> **What is required**
Reproduce the following lines verbatim, with no changes of any kind.

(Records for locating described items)
▬▬▬

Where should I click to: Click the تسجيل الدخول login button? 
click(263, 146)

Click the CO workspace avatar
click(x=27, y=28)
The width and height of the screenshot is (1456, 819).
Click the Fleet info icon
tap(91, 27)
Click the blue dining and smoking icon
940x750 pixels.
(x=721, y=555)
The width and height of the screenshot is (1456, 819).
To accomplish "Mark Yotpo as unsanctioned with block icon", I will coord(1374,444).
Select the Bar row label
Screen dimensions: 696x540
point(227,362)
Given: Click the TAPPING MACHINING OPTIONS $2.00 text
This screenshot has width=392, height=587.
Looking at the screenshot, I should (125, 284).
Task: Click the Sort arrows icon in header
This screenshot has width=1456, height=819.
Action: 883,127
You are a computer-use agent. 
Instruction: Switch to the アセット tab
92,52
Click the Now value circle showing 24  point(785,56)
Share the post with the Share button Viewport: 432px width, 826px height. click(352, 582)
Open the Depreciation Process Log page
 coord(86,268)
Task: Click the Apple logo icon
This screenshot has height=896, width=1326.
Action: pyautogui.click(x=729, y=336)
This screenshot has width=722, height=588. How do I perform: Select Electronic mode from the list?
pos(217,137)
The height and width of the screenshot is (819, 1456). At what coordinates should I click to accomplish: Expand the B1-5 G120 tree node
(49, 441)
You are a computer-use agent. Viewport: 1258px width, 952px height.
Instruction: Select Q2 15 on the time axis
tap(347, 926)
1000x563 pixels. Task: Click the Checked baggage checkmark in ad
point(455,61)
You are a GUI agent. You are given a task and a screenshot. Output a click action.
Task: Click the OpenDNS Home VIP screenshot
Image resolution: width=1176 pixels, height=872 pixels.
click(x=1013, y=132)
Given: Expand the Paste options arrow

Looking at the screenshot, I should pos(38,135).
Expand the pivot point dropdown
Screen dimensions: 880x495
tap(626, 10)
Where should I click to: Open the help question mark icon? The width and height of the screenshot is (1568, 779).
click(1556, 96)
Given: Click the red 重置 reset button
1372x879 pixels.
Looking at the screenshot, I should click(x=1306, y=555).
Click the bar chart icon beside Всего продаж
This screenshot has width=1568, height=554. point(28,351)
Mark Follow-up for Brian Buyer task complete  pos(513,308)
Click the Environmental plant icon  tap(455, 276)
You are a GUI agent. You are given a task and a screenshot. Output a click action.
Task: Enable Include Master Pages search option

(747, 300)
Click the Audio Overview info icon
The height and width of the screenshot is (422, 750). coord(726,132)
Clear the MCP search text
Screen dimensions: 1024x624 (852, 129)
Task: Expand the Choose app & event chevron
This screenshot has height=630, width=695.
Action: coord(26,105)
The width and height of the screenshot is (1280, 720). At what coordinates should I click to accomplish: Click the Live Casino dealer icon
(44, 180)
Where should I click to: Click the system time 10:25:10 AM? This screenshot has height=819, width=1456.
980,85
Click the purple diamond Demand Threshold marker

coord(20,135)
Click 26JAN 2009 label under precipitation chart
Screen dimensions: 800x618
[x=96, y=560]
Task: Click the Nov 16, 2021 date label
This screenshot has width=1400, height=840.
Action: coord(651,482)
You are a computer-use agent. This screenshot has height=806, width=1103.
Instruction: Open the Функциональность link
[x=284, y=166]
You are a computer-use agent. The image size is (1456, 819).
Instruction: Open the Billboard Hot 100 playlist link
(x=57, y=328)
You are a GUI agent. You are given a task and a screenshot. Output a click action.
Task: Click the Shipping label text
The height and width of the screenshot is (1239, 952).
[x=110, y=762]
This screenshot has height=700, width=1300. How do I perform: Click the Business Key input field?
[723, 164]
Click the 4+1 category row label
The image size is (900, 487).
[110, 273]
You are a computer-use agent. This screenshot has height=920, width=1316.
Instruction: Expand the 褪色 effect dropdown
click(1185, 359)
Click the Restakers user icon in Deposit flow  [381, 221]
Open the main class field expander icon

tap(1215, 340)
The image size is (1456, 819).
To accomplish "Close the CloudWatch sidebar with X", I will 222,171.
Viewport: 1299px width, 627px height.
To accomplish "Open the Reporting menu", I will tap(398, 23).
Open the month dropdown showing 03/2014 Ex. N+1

▬▬▬

> **The reply**
Where should I click to: Click the تسجيل الدخول login button? 
click(263, 146)

Click the CO workspace avatar
click(x=27, y=28)
The width and height of the screenshot is (1456, 819).
Click the Fleet info icon
tap(91, 27)
Click the blue dining and smoking icon
940x750 pixels.
(x=721, y=555)
The width and height of the screenshot is (1456, 819).
To accomplish "Mark Yotpo as unsanctioned with block icon", I will coord(1374,444).
Select the Bar row label
Screen dimensions: 696x540
point(227,362)
Given: Click the TAPPING MACHINING OPTIONS $2.00 text
This screenshot has width=392, height=587.
Looking at the screenshot, I should (125, 284).
Task: Click the Sort arrows icon in header
This screenshot has width=1456, height=819.
Action: 883,127
You are a computer-use agent. 
Instruction: Switch to the アセット tab
92,52
Click the Now value circle showing 24  point(785,56)
Share the post with the Share button Viewport: 432px width, 826px height. click(352, 582)
Open the Depreciation Process Log page
 coord(86,268)
Task: Click the Apple logo icon
This screenshot has height=896, width=1326.
Action: pyautogui.click(x=729, y=336)
This screenshot has width=722, height=588. How do I perform: Select Electronic mode from the list?
pos(217,137)
The height and width of the screenshot is (819, 1456). At what coordinates should I click to accomplish: Expand the B1-5 G120 tree node
(49, 441)
You are a computer-use agent. Viewport: 1258px width, 952px height.
Instruction: Select Q2 15 on the time axis
tap(347, 926)
1000x563 pixels. Task: Click the Checked baggage checkmark in ad
point(455,61)
You are a GUI agent. You are given a task and a screenshot. Output a click action.
Task: Click the OpenDNS Home VIP screenshot
Image resolution: width=1176 pixels, height=872 pixels.
click(x=1013, y=132)
Given: Expand the Paste options arrow

Looking at the screenshot, I should pos(38,135).
Expand the pivot point dropdown
Screen dimensions: 880x495
tap(626, 10)
Where should I click to: Open the help question mark icon? The width and height of the screenshot is (1568, 779).
click(1556, 96)
Given: Click the red 重置 reset button
1372x879 pixels.
Looking at the screenshot, I should click(x=1306, y=555).
Click the bar chart icon beside Всего продаж
This screenshot has width=1568, height=554. point(28,351)
Mark Follow-up for Brian Buyer task complete  pos(513,308)
Click the Environmental plant icon  tap(455, 276)
You are a GUI agent. You are given a task and a screenshot. Output a click action.
Task: Enable Include Master Pages search option

(747, 300)
Click the Audio Overview info icon
The height and width of the screenshot is (422, 750). coord(726,132)
Clear the MCP search text
Screen dimensions: 1024x624 (852, 129)
Task: Expand the Choose app & event chevron
This screenshot has height=630, width=695.
Action: coord(26,105)
The width and height of the screenshot is (1280, 720). At what coordinates should I click to accomplish: Click the Live Casino dealer icon
(44, 180)
Where should I click to: Click the system time 10:25:10 AM? This screenshot has height=819, width=1456.
980,85
Click the purple diamond Demand Threshold marker

coord(20,135)
Click 26JAN 2009 label under precipitation chart
Screen dimensions: 800x618
[x=96, y=560]
Task: Click the Nov 16, 2021 date label
This screenshot has width=1400, height=840.
Action: coord(651,482)
You are a computer-use agent. This screenshot has height=806, width=1103.
Instruction: Open the Функциональность link
[x=284, y=166]
You are a computer-use agent. The image size is (1456, 819).
Instruction: Open the Billboard Hot 100 playlist link
(x=57, y=328)
You are a GUI agent. You are given a task and a screenshot. Output a click action.
Task: Click the Shipping label text
The height and width of the screenshot is (1239, 952).
[x=110, y=762]
This screenshot has height=700, width=1300. How do I perform: Click the Business Key input field?
[723, 164]
Click the 4+1 category row label
The image size is (900, 487).
[110, 273]
You are a computer-use agent. This screenshot has height=920, width=1316.
Instruction: Expand the 褪色 effect dropdown
click(1185, 359)
Click the Restakers user icon in Deposit flow  [381, 221]
Open the main class field expander icon

tap(1215, 340)
The image size is (1456, 819).
To accomplish "Close the CloudWatch sidebar with X", I will 222,171.
Viewport: 1299px width, 627px height.
To accomplish "Open the Reporting menu", I will tap(398, 23).
Open the month dropdown showing 03/2014 Ex. N+1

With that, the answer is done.